DIRECTIONS: Render the lines as a Markdown table with the columns Row and Text. Give each line a row number, and leave out blank lines and pictures. Begin at the line that contains "This screenshot has width=1024, height=576." and stop after the line that contains "This screenshot has width=873, height=641.".

TASK DATA:
>>>
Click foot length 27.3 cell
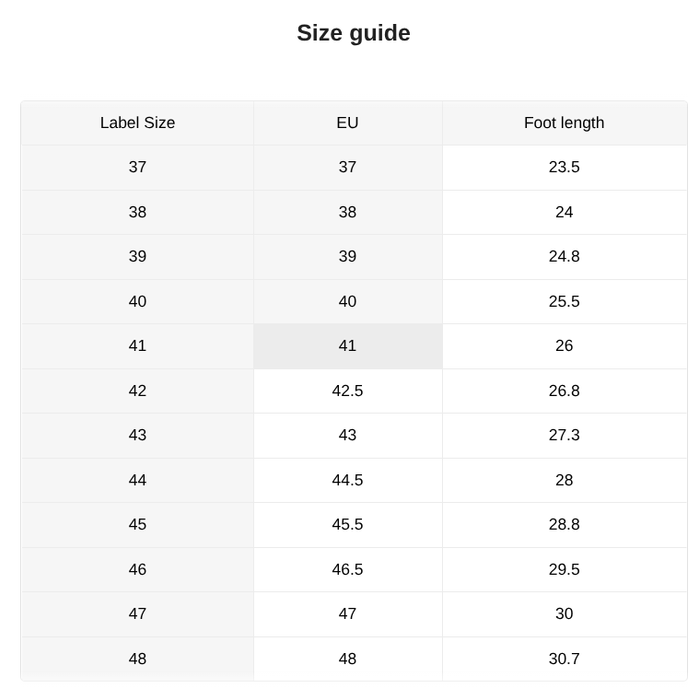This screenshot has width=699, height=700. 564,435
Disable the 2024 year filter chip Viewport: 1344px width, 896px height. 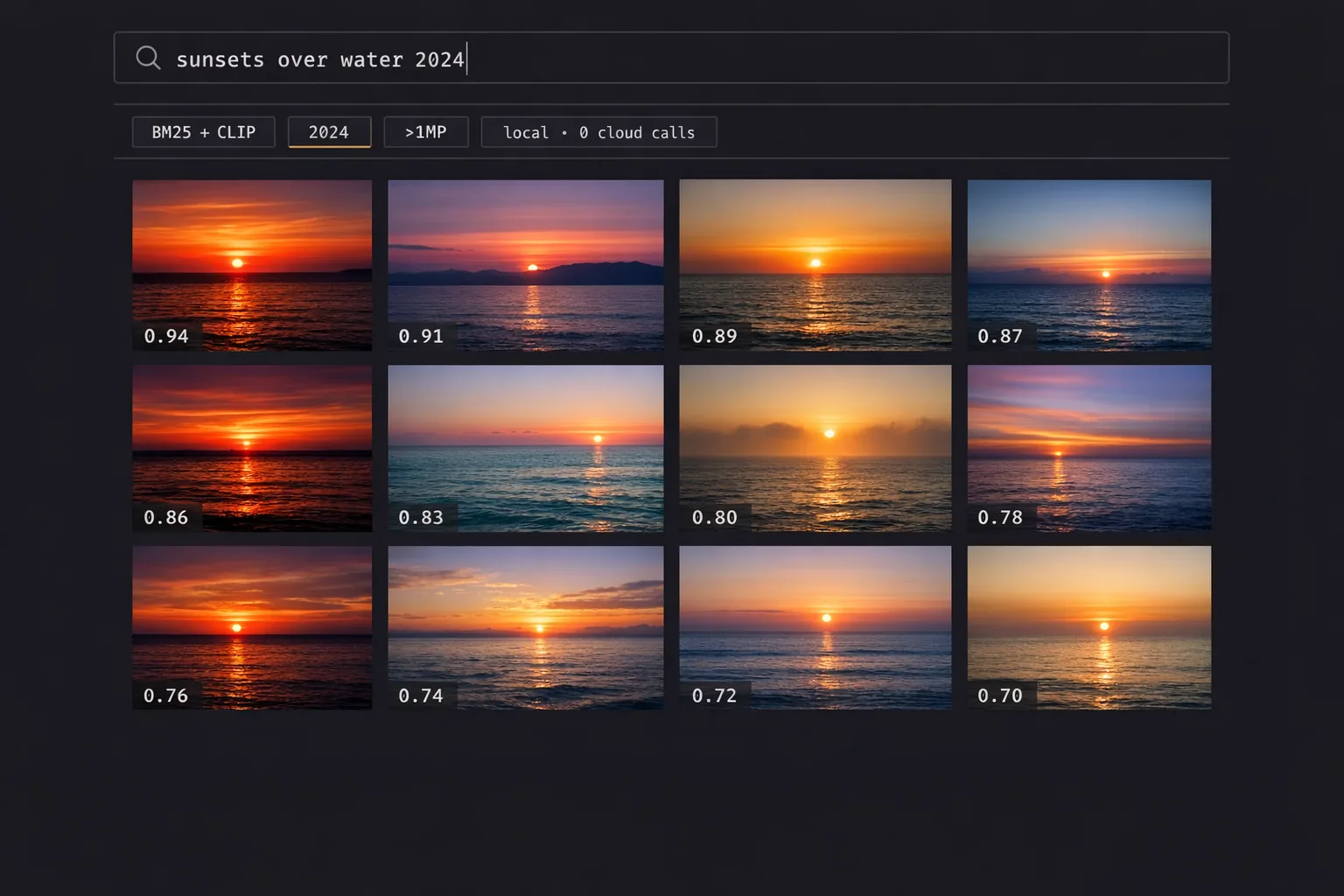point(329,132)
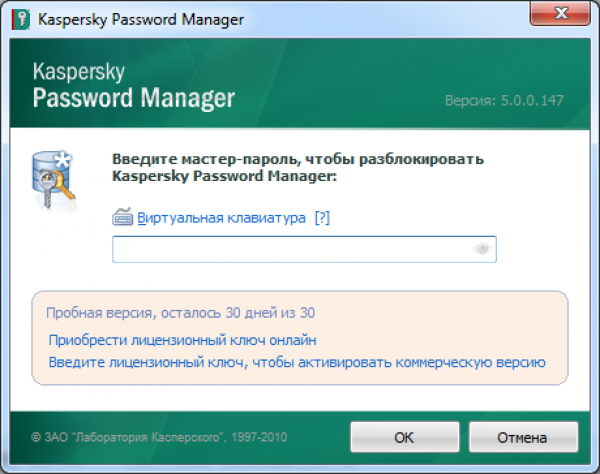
<<<
>>>
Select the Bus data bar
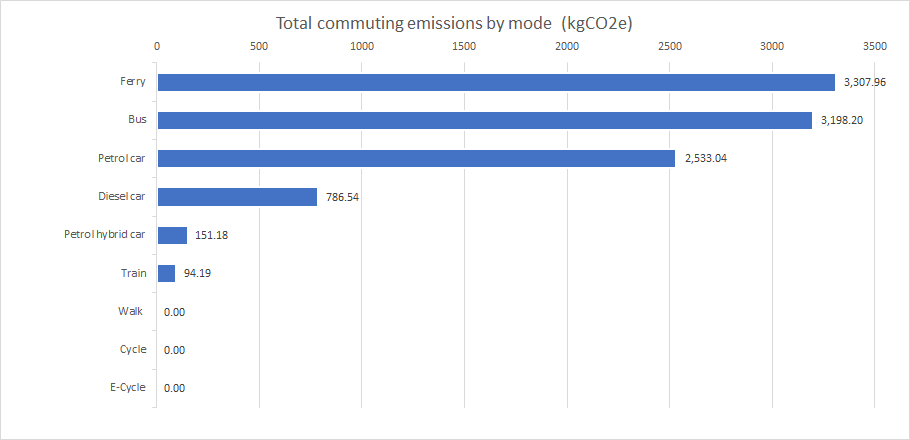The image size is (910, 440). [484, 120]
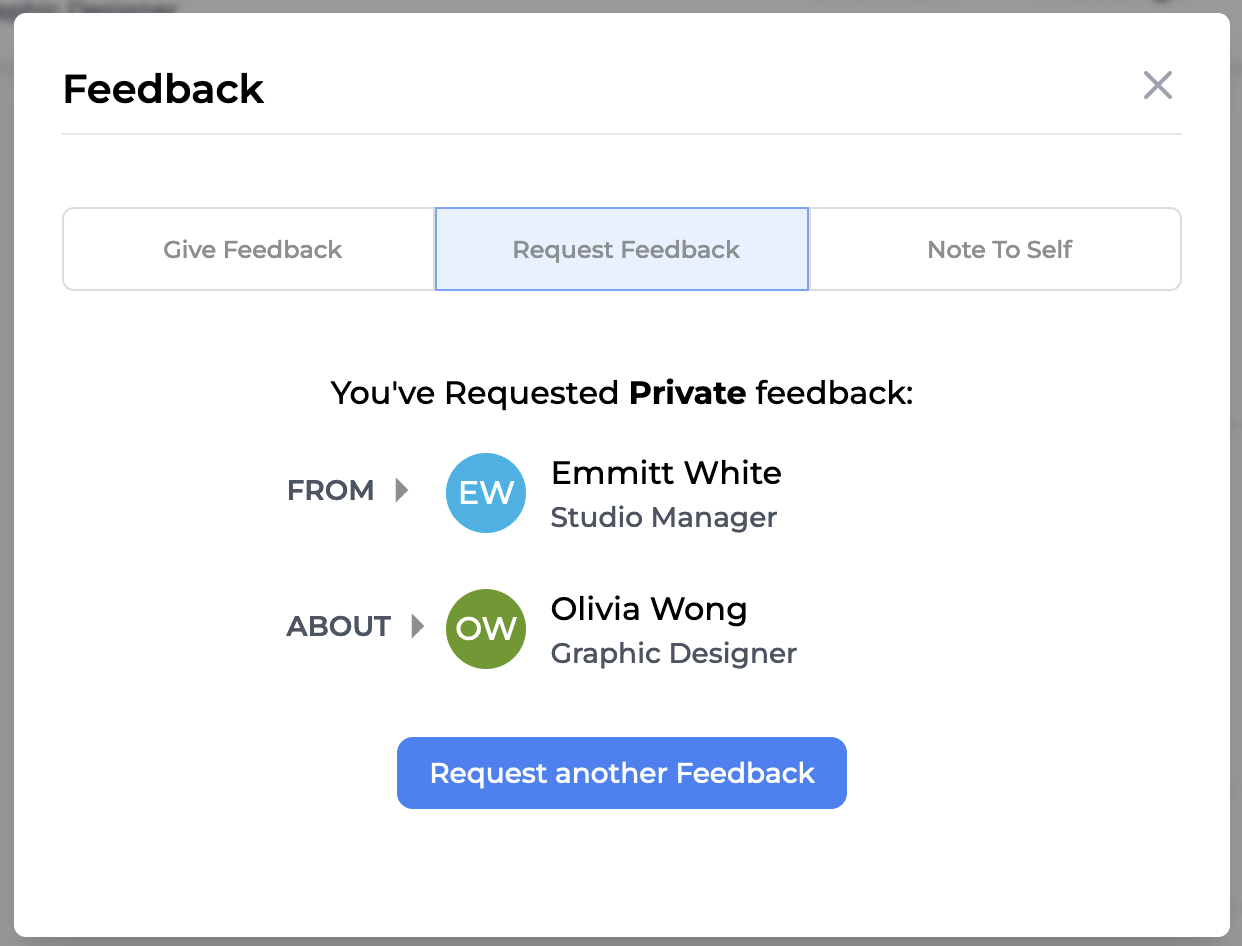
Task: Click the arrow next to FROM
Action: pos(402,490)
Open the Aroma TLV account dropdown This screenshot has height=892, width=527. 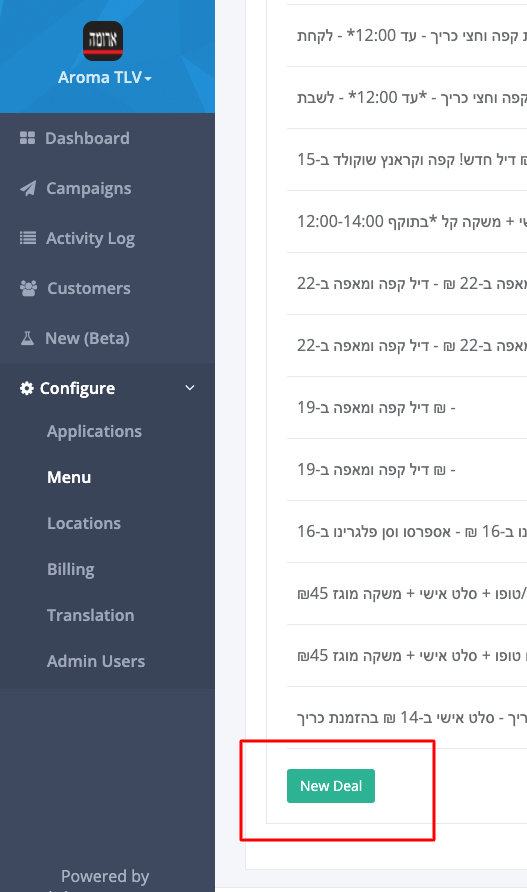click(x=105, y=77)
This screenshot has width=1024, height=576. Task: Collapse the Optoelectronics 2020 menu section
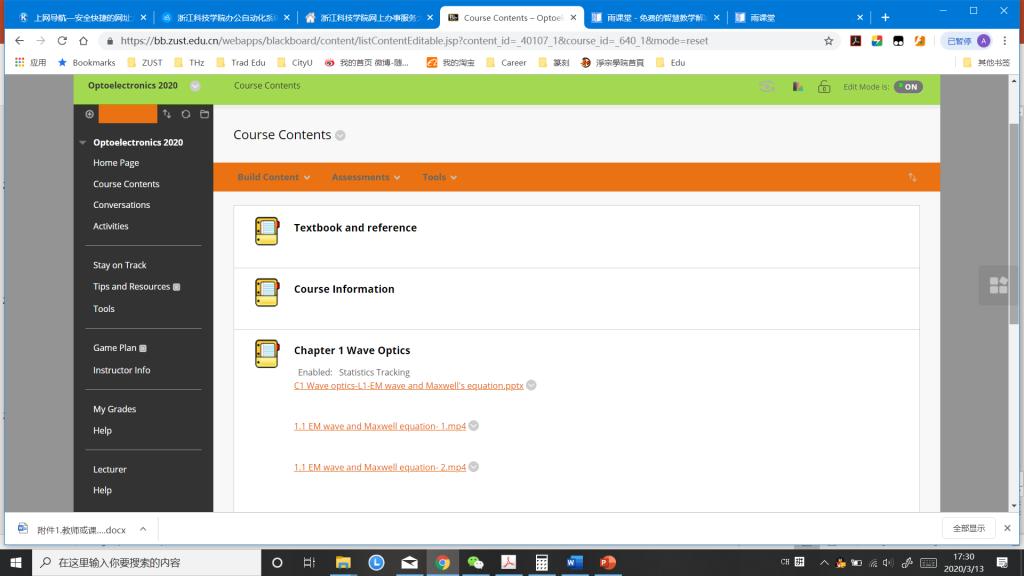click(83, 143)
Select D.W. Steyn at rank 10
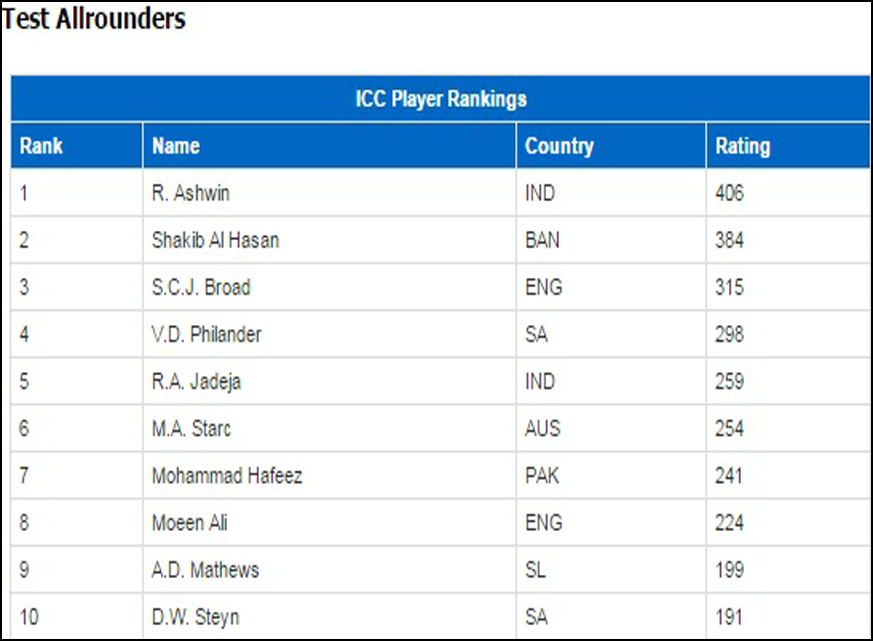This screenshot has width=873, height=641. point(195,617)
<<<
ANSWER IN FULL:
| Row | Text |
|---|---|
| 1 | This screenshot has width=1024, height=576. Task: Collapse the Optoelectronics 2020 menu section |
| 2 | click(83, 143) |
| 3 | Select D.W. Steyn at rank 10 |
| 4 | This screenshot has width=873, height=641. point(195,617) |